It’s no surprise that the folks behind Article 24 are aiming to make their mark on the Brighton culinary scene when they open in April. But they’re also looking to contribute to the cultural scene. Works by local artists such as Markus Sebastiano hang on the walls inside the two-floor restaurant; an alcove of the upstairs dining area doubles as a spot for local bands to set up for late-night shows. And in another corner sits a DJ booth, which will rock from 10 pm till 2 am on Friday and Saturday nights when there’s no live music. Saturday brunch will have a different theme each week, with the focus ranging from EDM to reggae to ’90s hip-hop to a gay brunch with drag queens.

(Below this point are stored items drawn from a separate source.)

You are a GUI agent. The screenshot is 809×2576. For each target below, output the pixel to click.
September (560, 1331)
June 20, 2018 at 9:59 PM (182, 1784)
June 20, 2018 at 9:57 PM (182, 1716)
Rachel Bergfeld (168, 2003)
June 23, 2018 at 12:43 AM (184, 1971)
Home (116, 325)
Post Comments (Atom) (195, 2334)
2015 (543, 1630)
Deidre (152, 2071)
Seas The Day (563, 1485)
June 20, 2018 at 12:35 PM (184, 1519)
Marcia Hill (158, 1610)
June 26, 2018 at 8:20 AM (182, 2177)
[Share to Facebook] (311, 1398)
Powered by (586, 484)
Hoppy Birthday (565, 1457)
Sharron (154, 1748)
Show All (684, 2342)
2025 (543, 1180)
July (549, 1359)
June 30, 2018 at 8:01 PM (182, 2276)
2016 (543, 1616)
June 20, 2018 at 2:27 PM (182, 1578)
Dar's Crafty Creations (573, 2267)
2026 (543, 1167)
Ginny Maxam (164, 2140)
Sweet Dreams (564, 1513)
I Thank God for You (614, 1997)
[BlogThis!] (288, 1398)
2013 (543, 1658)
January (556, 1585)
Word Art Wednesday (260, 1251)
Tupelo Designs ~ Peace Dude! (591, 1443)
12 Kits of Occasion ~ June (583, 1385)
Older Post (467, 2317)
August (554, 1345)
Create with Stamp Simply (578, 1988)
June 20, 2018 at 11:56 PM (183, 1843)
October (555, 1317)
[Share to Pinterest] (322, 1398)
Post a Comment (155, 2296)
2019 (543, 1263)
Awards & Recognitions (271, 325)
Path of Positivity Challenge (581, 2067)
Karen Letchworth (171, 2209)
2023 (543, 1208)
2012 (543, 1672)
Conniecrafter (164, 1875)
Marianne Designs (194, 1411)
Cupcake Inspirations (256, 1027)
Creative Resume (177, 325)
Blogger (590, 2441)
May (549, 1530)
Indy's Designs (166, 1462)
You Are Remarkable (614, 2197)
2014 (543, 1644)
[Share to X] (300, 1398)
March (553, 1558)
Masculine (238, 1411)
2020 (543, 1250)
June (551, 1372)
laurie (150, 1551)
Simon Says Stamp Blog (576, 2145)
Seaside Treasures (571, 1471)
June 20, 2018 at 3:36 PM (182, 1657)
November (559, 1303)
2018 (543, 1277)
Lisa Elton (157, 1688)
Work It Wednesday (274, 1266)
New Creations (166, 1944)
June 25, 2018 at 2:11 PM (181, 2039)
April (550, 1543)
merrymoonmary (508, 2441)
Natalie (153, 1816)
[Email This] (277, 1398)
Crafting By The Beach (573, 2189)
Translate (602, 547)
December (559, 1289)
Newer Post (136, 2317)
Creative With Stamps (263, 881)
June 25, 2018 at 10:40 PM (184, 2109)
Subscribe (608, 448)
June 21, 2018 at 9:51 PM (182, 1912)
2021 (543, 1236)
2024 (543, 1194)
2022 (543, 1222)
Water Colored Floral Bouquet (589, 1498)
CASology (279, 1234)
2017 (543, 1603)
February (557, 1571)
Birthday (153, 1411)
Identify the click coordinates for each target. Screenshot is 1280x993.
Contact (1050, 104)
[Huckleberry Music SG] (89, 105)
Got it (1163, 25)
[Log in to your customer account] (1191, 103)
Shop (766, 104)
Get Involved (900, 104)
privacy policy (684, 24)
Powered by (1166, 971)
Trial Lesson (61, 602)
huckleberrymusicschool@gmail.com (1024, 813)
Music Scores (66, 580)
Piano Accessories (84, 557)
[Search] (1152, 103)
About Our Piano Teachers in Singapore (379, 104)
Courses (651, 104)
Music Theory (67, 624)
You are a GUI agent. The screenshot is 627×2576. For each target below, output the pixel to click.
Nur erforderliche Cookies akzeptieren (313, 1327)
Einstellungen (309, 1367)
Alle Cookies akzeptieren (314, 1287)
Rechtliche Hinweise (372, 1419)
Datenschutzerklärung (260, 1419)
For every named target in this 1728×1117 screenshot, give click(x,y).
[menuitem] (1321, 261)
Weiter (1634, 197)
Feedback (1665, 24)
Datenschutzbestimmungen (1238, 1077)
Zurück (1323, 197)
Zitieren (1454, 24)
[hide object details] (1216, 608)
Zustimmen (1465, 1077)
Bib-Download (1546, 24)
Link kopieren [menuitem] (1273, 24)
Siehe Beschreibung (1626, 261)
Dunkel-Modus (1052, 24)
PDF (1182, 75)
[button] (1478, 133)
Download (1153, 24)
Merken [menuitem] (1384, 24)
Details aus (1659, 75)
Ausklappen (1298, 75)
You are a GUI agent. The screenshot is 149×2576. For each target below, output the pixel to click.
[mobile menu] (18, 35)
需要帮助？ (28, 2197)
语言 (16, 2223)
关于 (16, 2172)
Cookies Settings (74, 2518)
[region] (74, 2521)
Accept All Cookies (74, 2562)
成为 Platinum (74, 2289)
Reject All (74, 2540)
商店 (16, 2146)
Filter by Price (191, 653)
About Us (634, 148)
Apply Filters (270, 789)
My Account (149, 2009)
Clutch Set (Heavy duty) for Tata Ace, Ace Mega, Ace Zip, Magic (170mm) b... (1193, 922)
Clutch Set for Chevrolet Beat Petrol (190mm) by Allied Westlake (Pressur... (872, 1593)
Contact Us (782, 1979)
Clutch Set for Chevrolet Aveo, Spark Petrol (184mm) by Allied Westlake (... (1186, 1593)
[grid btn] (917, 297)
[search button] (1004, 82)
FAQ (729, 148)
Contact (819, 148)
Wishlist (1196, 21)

“We want to be a fun, energetic spot that is collaborating with the community in the arts, not just with the visual art but with the music,” says general manager Britney Achin.

The main focus, however, remains on the food, and customers can expect an eclectic menu similar to those of the Neighborhood Restaurant Group’s other eateries: Southie’s Local 149, Newton’s Biltmore Bar & Grille and Reading’s Biltmore and Main. Mark Allen (Le Soir, Towne) helms the kitchen, which will turn out a mix of entrees, shareable plates and bar bites. The mac-n-cheese fritters and hog wings (aka pork shanks) that are popular at the group’s other restaurants are on the menu alongside more than 40 other dishes, from toast to tacos and ramen to Asian-glazed salmon with housemade crab Rangoon.

“The idea is to have something for everyone. It’s an area that’s growing so fast, and there’s so many different types of people in that sort of crossroads of Brighton,” Achin says. “There’s a pretty hearty vegan and vegetarian selection as well because we want to make sure we’re appealing to that part of the community.”

Bar manager Gary Janes is planning to have a variety of craft cocktails with a focus on fun: Think wine slushies and adult milkshakes. That vibe should fit in well with the decor at Article 24, which Achin describes as “vintage garage with a rockabilly sensibility.” The upstairs island bar seats 20, while the dining area is expected to seat 90. The downstairs bar area will have a capacity of 35 and can cater to private events as well as offer a counterbalance to the upstairs atmosphere.

“Downstairs is going to be a little moodier,” Achin says. “There’s a fireplace; there’s going to be plush leather, wingtip chairs. It’s going to be a completely different mood from the frenetic energy of the upstairs.”

Article 24 458 Western Ave., Boston.